Critical literacy is acknowledged as a nebulous yet vital aspect of the literacy skillset (Stone, 2017). There is a plethora of approaches and definitions, ranging from the acknowledgement of the real work texts do (Vasquez, 2010: 110) to exploring how texts do this work (Freire & Macedo, 1987) to positioning texts of social constructs (Sandretto & Klenner, 2011) to how students can learn to decode, encode, analyze and create texts (Freebody & Luke, 1990). The working definition of my dissertation positioned critical literacy as the use of literacy skills to analyze, critique and transform social norms, and highlighted its position within critical pedagogy. Critical literacy is also frequently defined by the topics with which it deals: primarily, those related to social justice issues (Vasquez, 2010). This plurality is difficult: it created challenges in focusing my work as a teacher and explaining my work to others. While there is value in multiple definitions, May (2015: 5) notes that there are potentially too many possible interpretations for educators to develop a concrete conceptualization of critical literacy. As a novice teacher, I craved a definition which positioned critical literacy as a tool and a lens, while also acknowledging how I think about and incorporate critical literacy into my own practice. I currently define critical literacy as how we use literacy as a tool for understanding and improving the world.

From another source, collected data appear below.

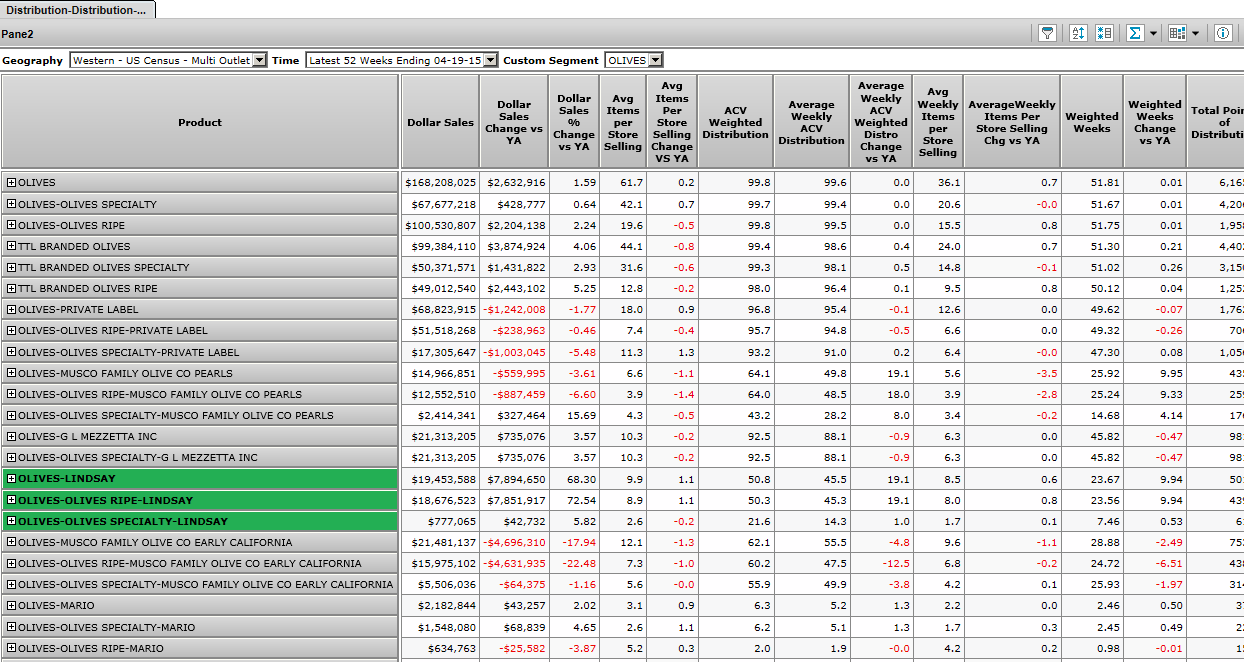Image resolution: width=1244 pixels, height=662 pixels.
Task: Click the Weighted Weeks column header
Action: pos(1091,122)
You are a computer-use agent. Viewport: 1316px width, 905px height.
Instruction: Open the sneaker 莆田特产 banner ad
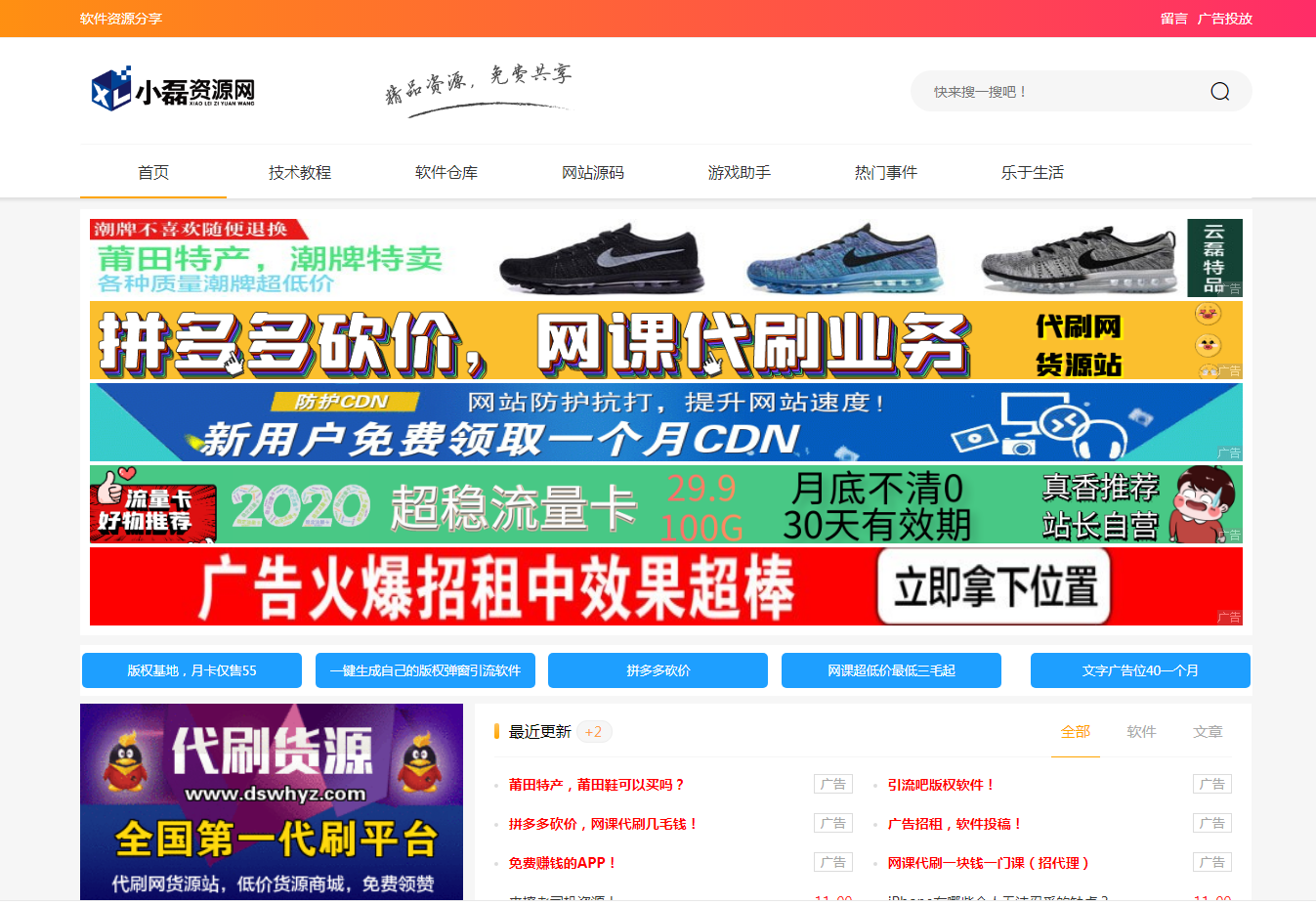tap(665, 258)
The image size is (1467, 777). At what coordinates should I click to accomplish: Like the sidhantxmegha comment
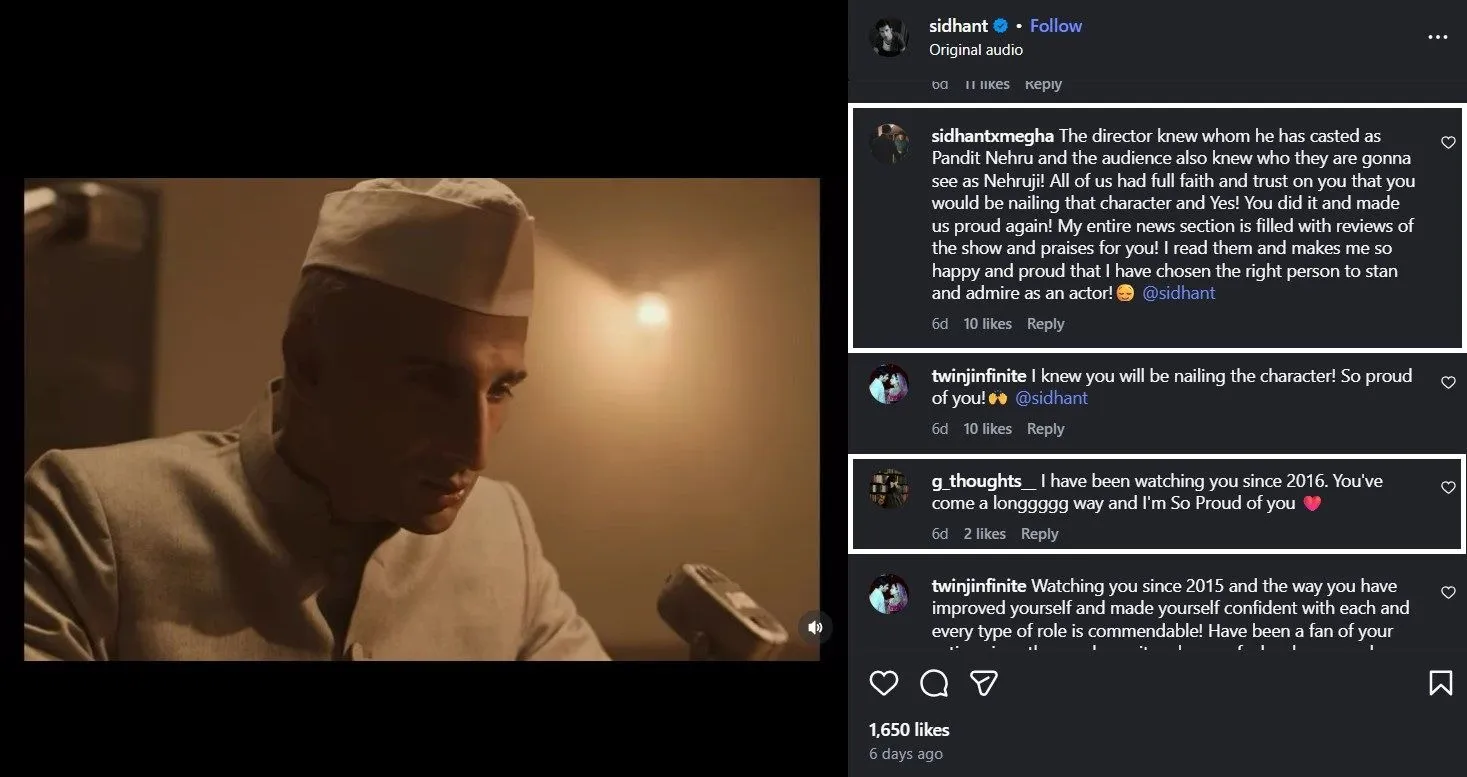[1447, 143]
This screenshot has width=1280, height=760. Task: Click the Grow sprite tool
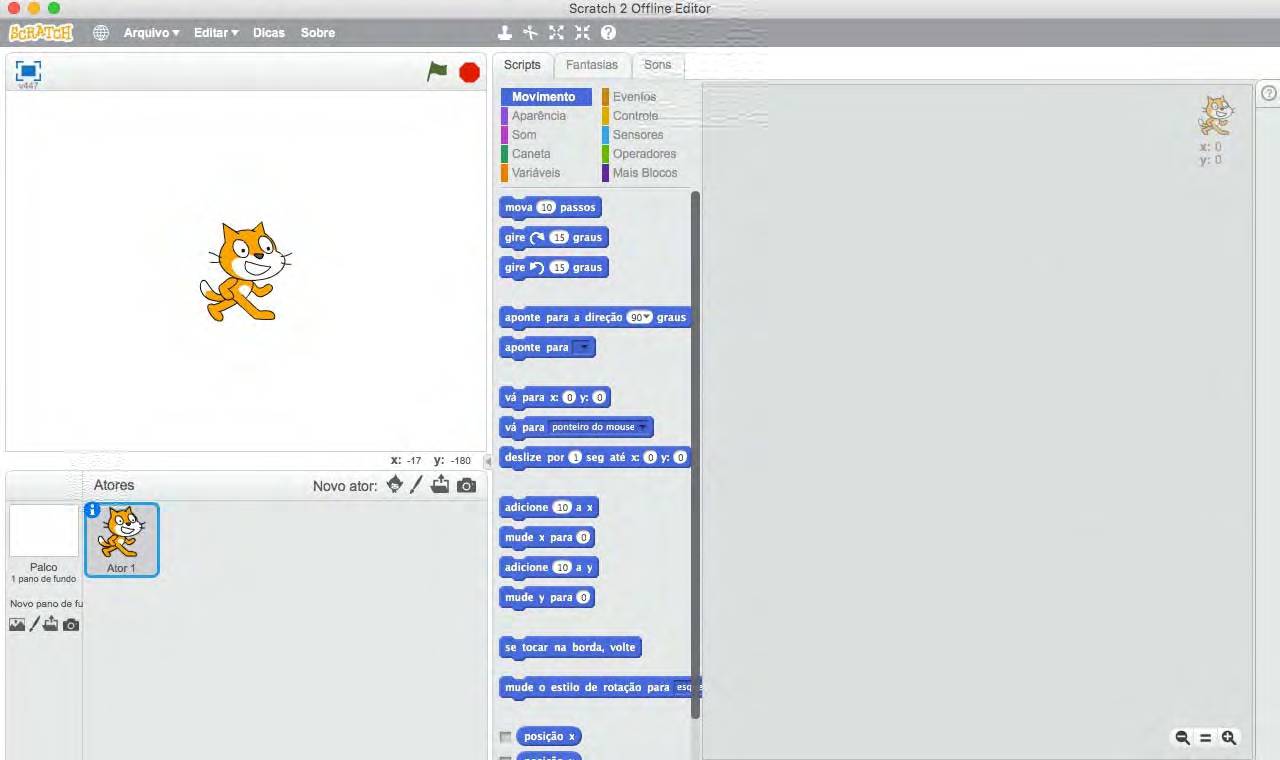[x=556, y=32]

“We talk about it in a different way”:
 A narrative inquiry into two Scottish teachers’ negotiations of critical literacy

                  For my dissertation, I worked with two Scottish teachers over the course of three one hour workshops to explore how they negotiated critical literacy and positioned it within both their own practices and the national curriculum in Scotland, the Curriculum for Excellence (CfE). While critical literacy has been widely promoted by researchers within the field, as well as some governments (Luke, 2000) and has a positive long-term impact on students (Harrell-Levy et al., 2016), my findings highlighted a gap between policy and research and also between the awareness and use of critical literacy by teachers.

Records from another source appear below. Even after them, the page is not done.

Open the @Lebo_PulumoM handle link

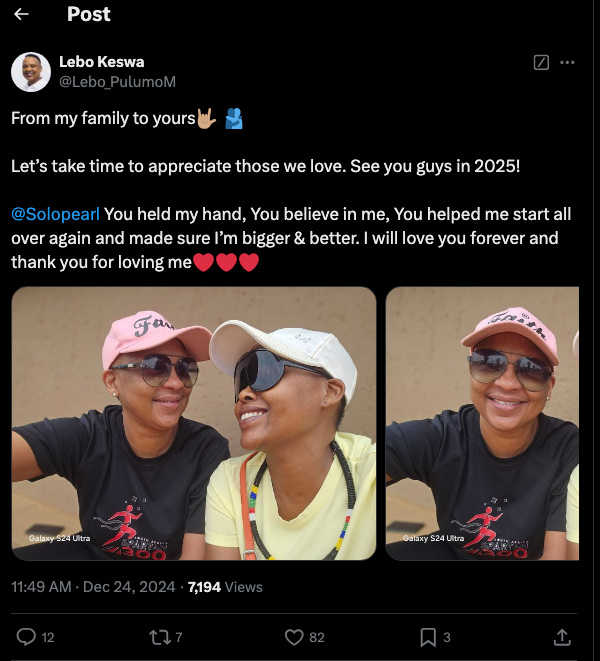pos(117,81)
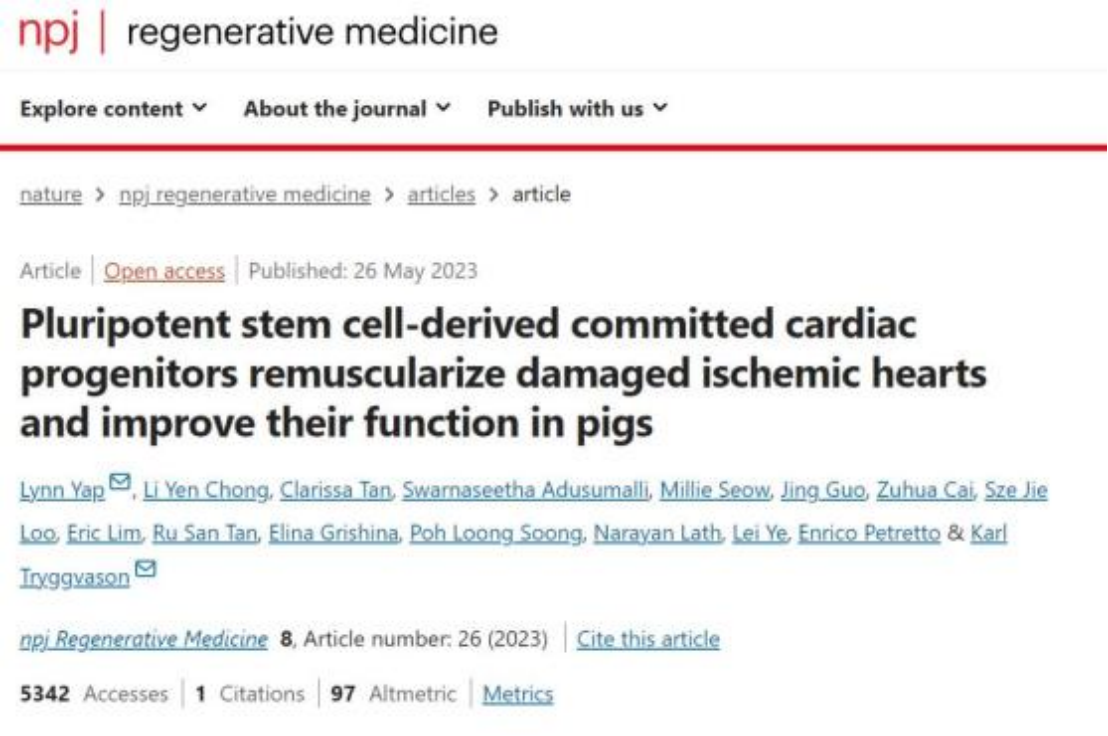Navigate to the articles breadcrumb link

point(441,194)
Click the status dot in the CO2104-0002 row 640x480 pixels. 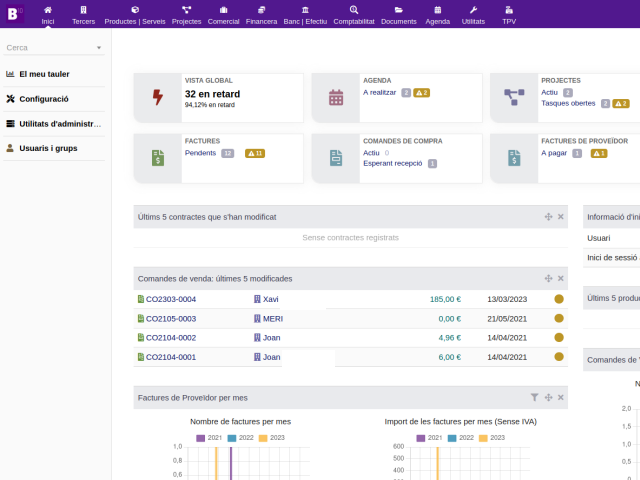559,338
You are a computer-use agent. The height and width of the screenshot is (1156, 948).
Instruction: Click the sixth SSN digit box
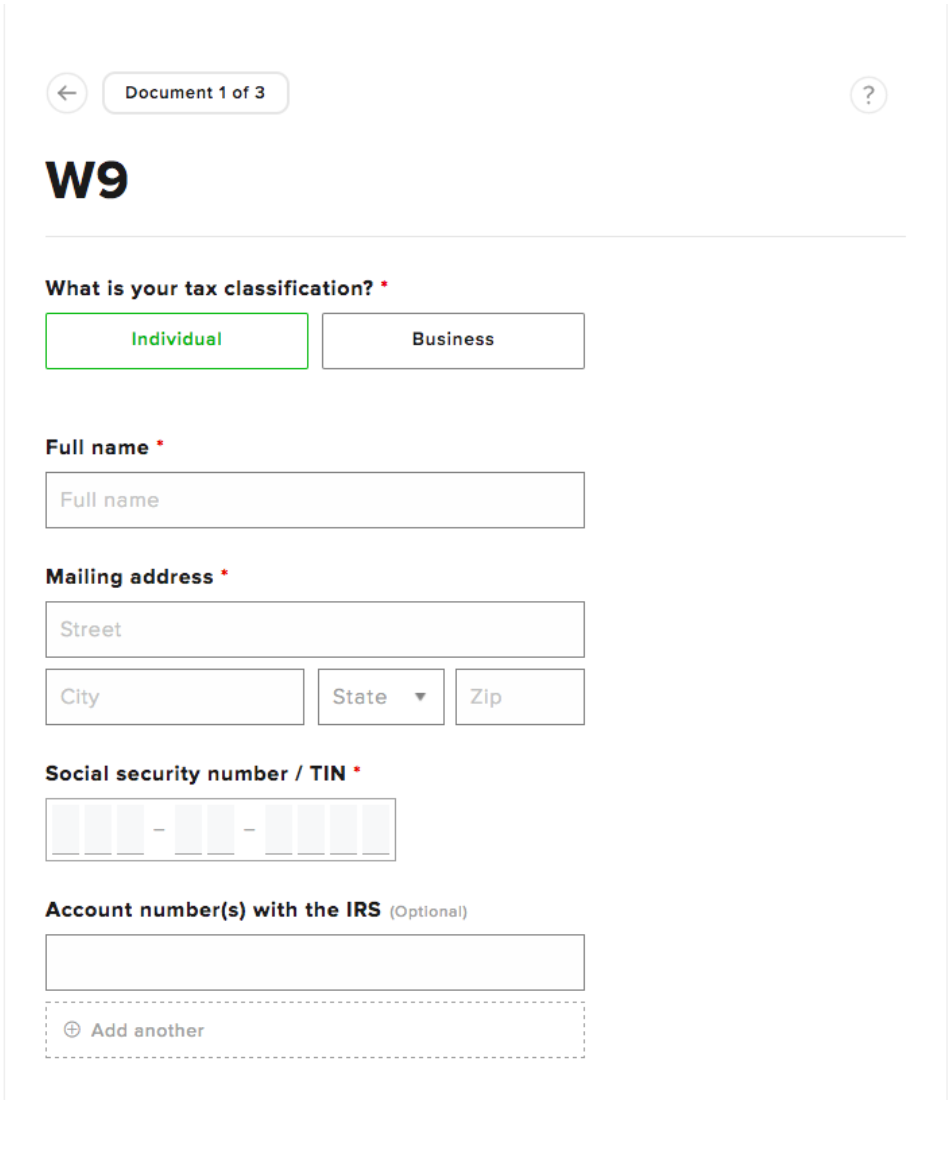point(279,829)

Narrative enquiry provided the framework for the research, and I focused on valuing participants’ voices and their ability to direct the conversation and narrative. The workshops were recorded and coded by myself, with corroboration and relevant discussion with participants. While the interpretive nature of narrative inquiry implies that an analysis is in no way conclusive or exhaustive, the strongest narratives which developed were the intertwining elements of structures, personal beliefs and values, and power. Structural narratives, involving the effects of an environment on teachers and vice-versa (Giddens, 1984; Bourdieu, 1972), primarily focused on the positive and negative aspects of working with the CfE, though issues such as professional development, preparation time, and class size were mentioned. We also discussed the role of personal beliefs and values in how a teacher approaches critical literacy. Indeed, a core dilemma in investigating teacher use of critical literacy is that it requires not just the adaptation of practices, but also a willingness to participate in critical reflection. The participants dubbed this a ‘mindset’. Lastly, the issue of power was a strong undercurrent, demonstrated in the almost constant negotiation required between the structural and the personal when considering any teaching approach, and not just critical literacy.

This dissertation provided tentative ideas about the challenges in inviting teachers to participate in critical literacy, outlining the importance of considering how teachers adopt new approaches and incorporate them into their own beliefs and teaching practices, and the potential of structural elements to influence this process. Not only are these ideas which could be followed up on with further research, these were aspects which I knew would play a role in my own initial teacher education the following year and expected to come across when I began my practitioner enquiry.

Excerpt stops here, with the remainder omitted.